SKP Resources likely to benefit from US-China trade war

TheEdge Tue, Apr 16, 2019 11:17am - 5 years View Original


SKP Resources Bhd
(April 15, RM1.41)
Upgrade to buy with a higher target price (TP) of RM1.65:
To recap, after achieving a record revenue of +7.8% year-on-year (y-o-y) to RM2,095 million and earnings of +22.7% y-o-y to RM126.8 million in financial year 2018 (FY18), SKP Resources Bhd’s momentum subsided with nine months of FY19 revenue and earnings down 20.1% y-o-y and 21.9% y-o-y to RM1,307.8 million and RM76.9 million. This was mainly due to moderating demand for box build assembly services by a key customer as its older consumer electronics progress towards the later part of their life cycle.

The weak performance also saw SKP Resources’ share price falling 53.9% in 2018, albeit recovering 33.3% year to date. Take note of no significant changes in utilisation rates during the fourth quarter (4Q) of FY19; we maintained our expectations for the quarter’s earnings to remain lacklustre, within 3QFY19’s range of RM23.1 million — -17.4% quarter-on-quarter and -23% y-o-y.

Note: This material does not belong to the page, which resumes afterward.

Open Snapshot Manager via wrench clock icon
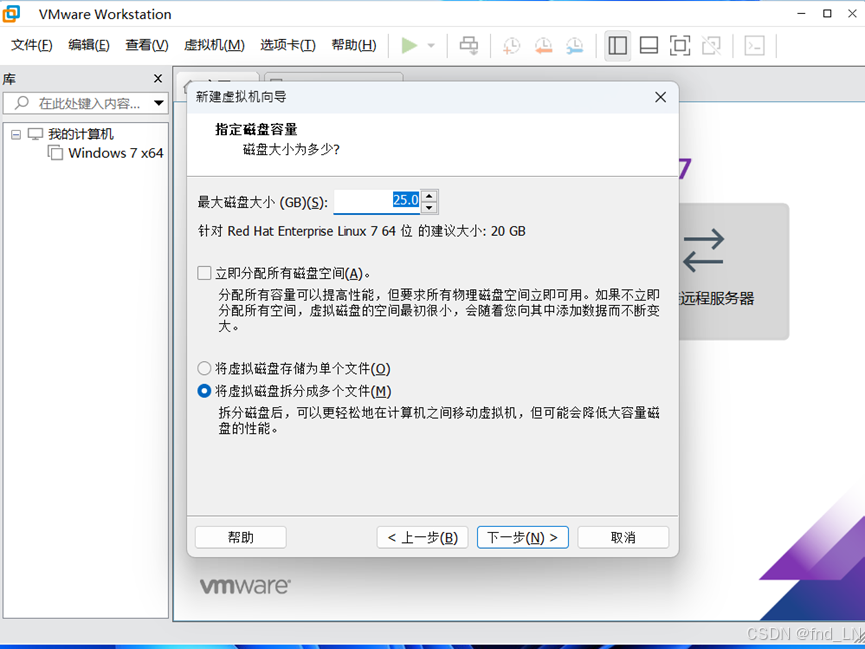Screen dimensions: 865x649 pos(573,45)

However, we are still hopeful that its growth will resume in FY20 at +33% y-o-y, albeit mainly from the second half (2H) as prospective jobs undergo qualification during 1H. We are also encouraged about its maiden printed circuit board assembly (PCBA) services set-up will finally be commissioned at end-April 2019. While the current capacity would only partially cater to the group’s requirements, it would lend some support to margins as the reliance on outsourcing is reduced. Besides, we note the capital expenditure (capex) guidance for FY20 to FY21 has been revised higher to RM40 million from RM20 million per annum previously, with plans to expand its plastic injection capacity in addition to that for the PCBA.

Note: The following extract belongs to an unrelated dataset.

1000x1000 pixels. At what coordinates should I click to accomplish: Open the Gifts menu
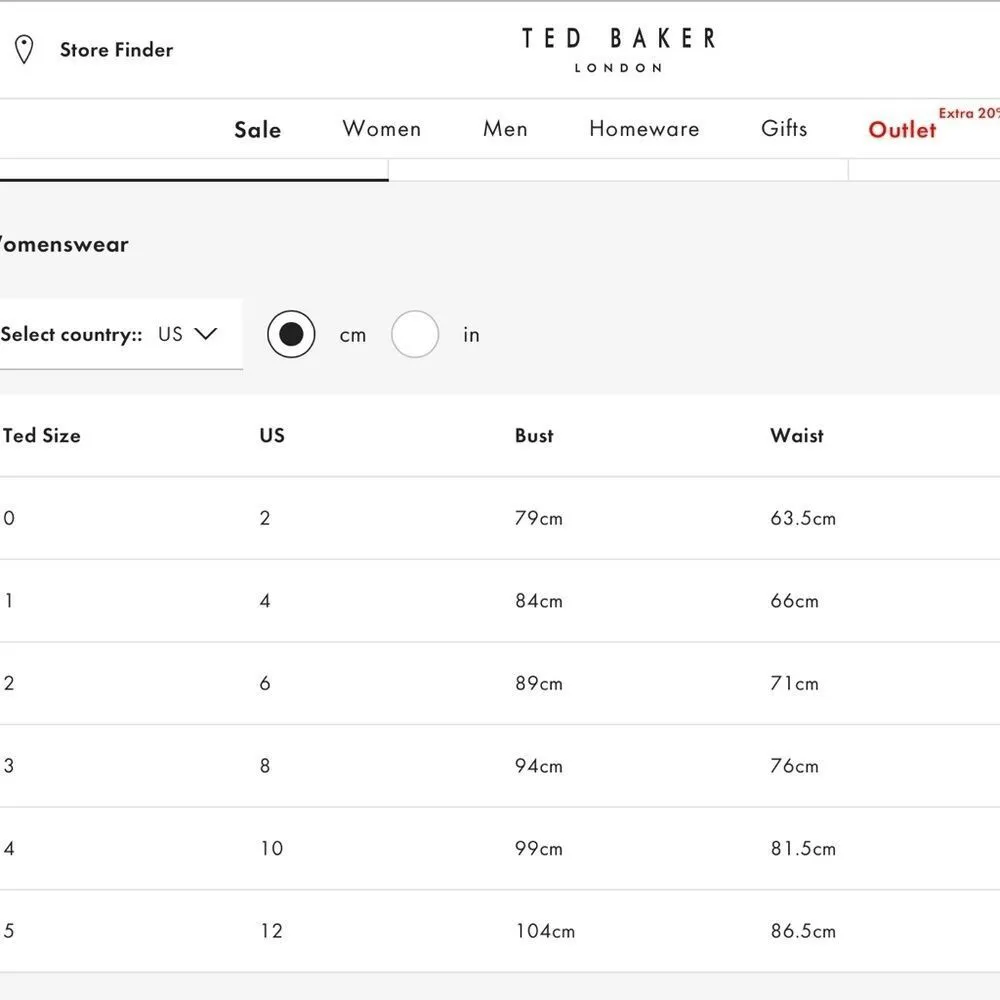[x=784, y=129]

Meanwhile, we still view the group has an advantage in capitalising on business opportunities arising from the trade war between the US and China, drawing a growing interest by multinational corporations to partly or fully relocate their contract manufacturing from China to Asean for cost as well as diversification reasons.

We note that SKP Resources has also been actively engaging with existing and prospective customers, mainly for box build assembly services. Our view is the group’s bids for new contract awards would be facilitated by its ample capacity — the latest plant JB Site 2, having enlarged overall capacity by 90%, is only 50% occupied; and its capability as a full-fledged electronics manufacturing services provider — with the said maiden PCBA services successfully commissioned.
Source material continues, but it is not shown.